Nous n'avons pas de réponse à la définition juridique des termes employés dans un texte à valeur juridique.
Si nous reprenons les éléments du Grenelle de l'environnement, groupe 2 (Préserver la biodiversité et les ressources naturelles), dans le rapport final, page 31 il est précisé: "Il ne s'agit donc plus de geler une nature sauvage, maintenue dans son état primitif, à l'abri des interventions humaines/.../ nos activités économiques sont incluses dans notre environnement naturel. Ceci est d'autant plus vrai en France où tous les paysages, réputés naturels ou non, sont le fruit d'une coévolution du travail de la nature et de l'homme." (Donc "semi-naturels"). Plusieurs analyses scientifiques viennent confirmer ce fait. Tout le monde s'accorde pour dire que: " Un pastoralisme adéquat permet de maintenir et même d'augmenter la biodiversité végétale. Les pâturages contribuent à la biodiversité animale, qu'il s'agisse d'espèces sauvages (ongulé, oiseaux rapaces, etc.) ou de la diversité génétique liée aux races d'élevage autochtones."

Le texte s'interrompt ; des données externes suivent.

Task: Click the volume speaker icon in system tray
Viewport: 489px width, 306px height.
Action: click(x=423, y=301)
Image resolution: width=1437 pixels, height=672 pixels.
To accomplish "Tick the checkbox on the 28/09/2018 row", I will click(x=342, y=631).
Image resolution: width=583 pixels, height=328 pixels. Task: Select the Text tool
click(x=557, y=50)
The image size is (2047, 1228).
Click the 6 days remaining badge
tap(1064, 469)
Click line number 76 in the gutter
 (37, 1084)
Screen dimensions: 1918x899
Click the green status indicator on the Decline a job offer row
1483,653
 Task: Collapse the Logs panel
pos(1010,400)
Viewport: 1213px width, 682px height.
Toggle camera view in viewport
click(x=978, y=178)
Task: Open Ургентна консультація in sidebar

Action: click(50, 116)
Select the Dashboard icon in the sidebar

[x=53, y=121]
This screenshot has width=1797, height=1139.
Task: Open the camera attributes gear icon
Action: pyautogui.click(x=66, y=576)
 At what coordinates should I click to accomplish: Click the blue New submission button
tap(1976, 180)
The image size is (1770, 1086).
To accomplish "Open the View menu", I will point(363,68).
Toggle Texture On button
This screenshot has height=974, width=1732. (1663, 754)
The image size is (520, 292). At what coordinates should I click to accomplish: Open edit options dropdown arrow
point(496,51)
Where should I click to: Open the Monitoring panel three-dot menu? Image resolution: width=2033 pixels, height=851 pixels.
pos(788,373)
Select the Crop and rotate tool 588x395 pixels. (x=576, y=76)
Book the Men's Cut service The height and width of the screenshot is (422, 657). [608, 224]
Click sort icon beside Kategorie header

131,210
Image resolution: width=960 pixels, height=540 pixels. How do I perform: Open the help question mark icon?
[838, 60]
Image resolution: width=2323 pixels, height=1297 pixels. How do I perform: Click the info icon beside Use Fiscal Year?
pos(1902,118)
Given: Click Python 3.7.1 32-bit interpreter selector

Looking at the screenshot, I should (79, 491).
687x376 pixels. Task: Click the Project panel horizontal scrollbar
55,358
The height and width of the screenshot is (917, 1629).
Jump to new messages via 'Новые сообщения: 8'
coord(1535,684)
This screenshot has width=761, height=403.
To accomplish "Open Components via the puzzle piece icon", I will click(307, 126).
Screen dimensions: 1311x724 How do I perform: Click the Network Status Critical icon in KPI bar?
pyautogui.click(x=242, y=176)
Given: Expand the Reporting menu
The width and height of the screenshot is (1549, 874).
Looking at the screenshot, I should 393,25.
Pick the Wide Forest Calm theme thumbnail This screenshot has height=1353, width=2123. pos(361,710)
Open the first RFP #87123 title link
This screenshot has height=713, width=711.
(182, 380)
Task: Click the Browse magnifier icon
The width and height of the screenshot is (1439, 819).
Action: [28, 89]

Nous voyons dans ces divers propos que "Haute valeur naturelle" n'est pas équivalent de "habitat naturel". Au contraire même puisque le classement "haute valeur naturelle" concerne en France (Pyrénées notamment) des "habitats semi-naturels".... "fruit d'une coévolution du travail de la nature et de l'homme." (cf. Grenelle).Appliquer à de tels habitats les mêmes mesures de protection qu'à des habitats naturels revient à ne pas préserver leur véritable "nature" ("coévolution du travail de la nature et de l'homme") mais, au contraire, les transformer en ce qu'ils ne sont pas: des habitats " naturels".
Face à une telle ambiguïté, la solution est "simple"
- ou le Grenelle a tout faux, et il faut le reprendre;
- ou c'est la directive "Habitats", et faut la renégocier;
- ou il faut dire clairement qu'il ne s'agit pas de préserver ces habitats mais de les transformer, et, dans ces conditions, c'est l'ensauvagement des milieux. Cette situation se
retrouve dans le cas de l'ours où, pour le sauver nous arrivons logiquement à ensauvager des milieux donc à perdre de la biodiversité
Il faut aller voir l'article 22 qui stipule que:
"Dans la mise en application des dispositions de la présente directive, les Etats membres:
a) étudient l'opportunité de réintroduire des espèces de l'annexe IV, indigènes à leur territoire, lorsque cette mesure est susceptible de contribuer à leur conservation, à condition qu'il soit établi par une enquête, tenant également compte des expériences des autres Etats membres ou d'autres parties concernées, qu'une telle réintroduction contribue de manière efficace à rétablir ces espèces dans un état de conservation favorable et n'ait lieu qu'après consultation appropriée du public concerné;".....
Nous sommes très loin d'avoir rempli toutes ces conditions qui, de toute manière, n'obligent pas à des introductions.